Daily Update #2 - "Is lab-grown meat the next frontier in ethical eating?"

With the fight against climate change slowly becoming a rising issue, more and more people are looking to do their part in cutting down their carbon footprint. CBC News takes a look into the new frontier of lab grown meat, and if the product is able to be more sustainable and efficient than regular grown meat.
Stephanie Hogan is able to successfully craft her argument by presenting multiple sources that show how the growth of meat in labs can lead to less CO2 and methane production across the cattle industry. Referred to as “clean” or “cultured” meat, Hogan believes in “the potential [of clean meat] to be better for both the environment and your health,”  (CBC). To dig more into the topic, Stephanie interviewed Amy Rowat, an associate professor and cultured meat scientist, who put the lab growing process into simpler terms. Rowat described the procedure where “stem cells are taken from an animal's muscle and put in a nutrient-rich broth, of sorts, to encourage them to multiply and grow into muscle fibres,”. Hogan says we have reason for optimism for this “clean” meat as it is essentially “real meat, but with one key difference: Animals don't have to be raised or killed to produce it.” From an environmental standpoint, a study by Amy Rowat found that “To produce one billion quarter-pounder burgers, it takes 1.2 million cows living for three years on 8,600 square kilometres of land. The same number of cultured burgers would require the muscle stem cells of just one living cow, and they'd take only about a month and a half to grow.” Although the cultured burgers are a little more expensive now, the improvement of the technology used to produce the burgers will only become more efficient, as Rowat “believes cultured meat will eventually be on par cost-wise with organic beef.”

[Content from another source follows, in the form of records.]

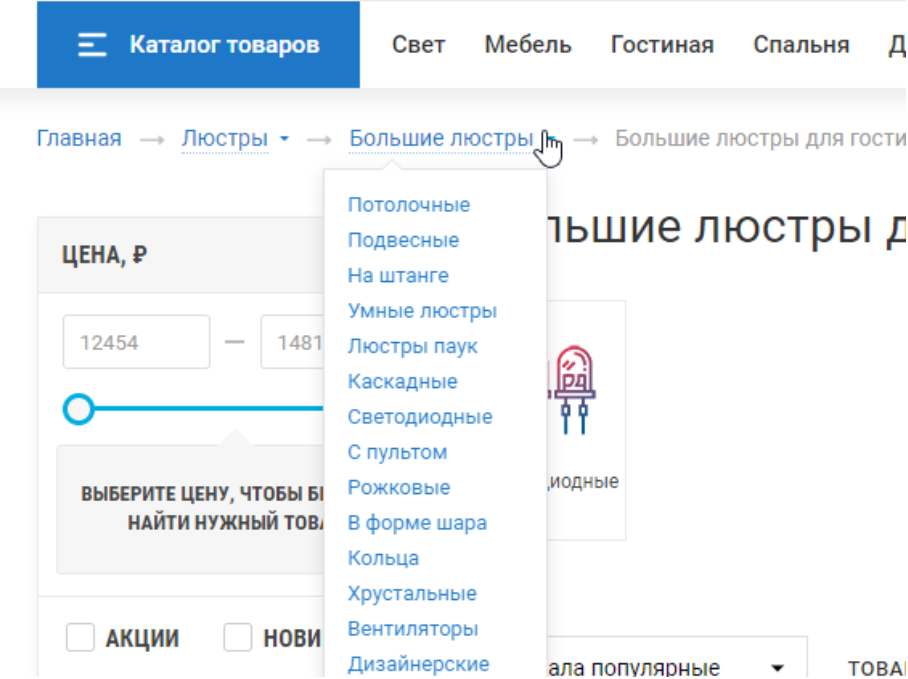Select Умные люстры option
Viewport: 908px width, 679px height.
click(422, 311)
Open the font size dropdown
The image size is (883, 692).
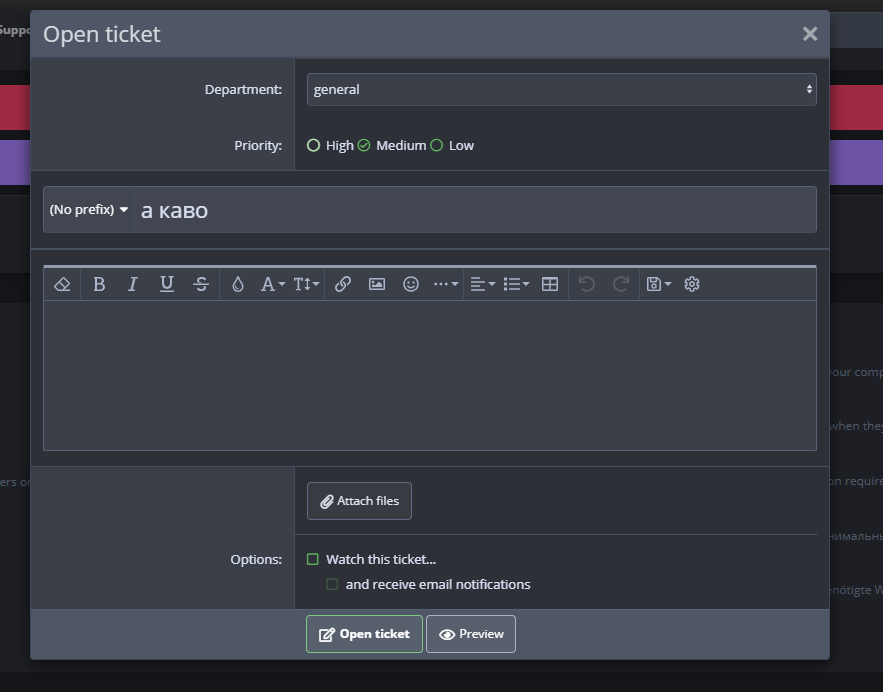pos(306,284)
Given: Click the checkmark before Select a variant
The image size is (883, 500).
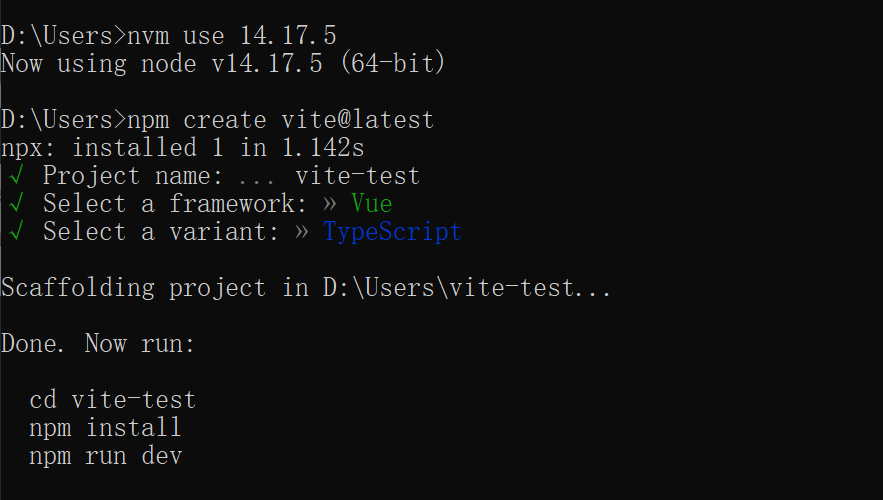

 By using a variety of sources, Hogan was able to successfully defend her point that moving to lab grown meat would greatly cut down on the amount of emissions we currently put into the atmosphere. She presented her evidence in a well ordered manner that allowed the reader to get the full spectrum of the story, including defending her opinion against varying counterpoints not discussed. The one flaw in Hogan’s piece is that I would have liked to see more hard hitting evidence on the production of CO2 by cows, and how lab grown meat could mitigate those effects.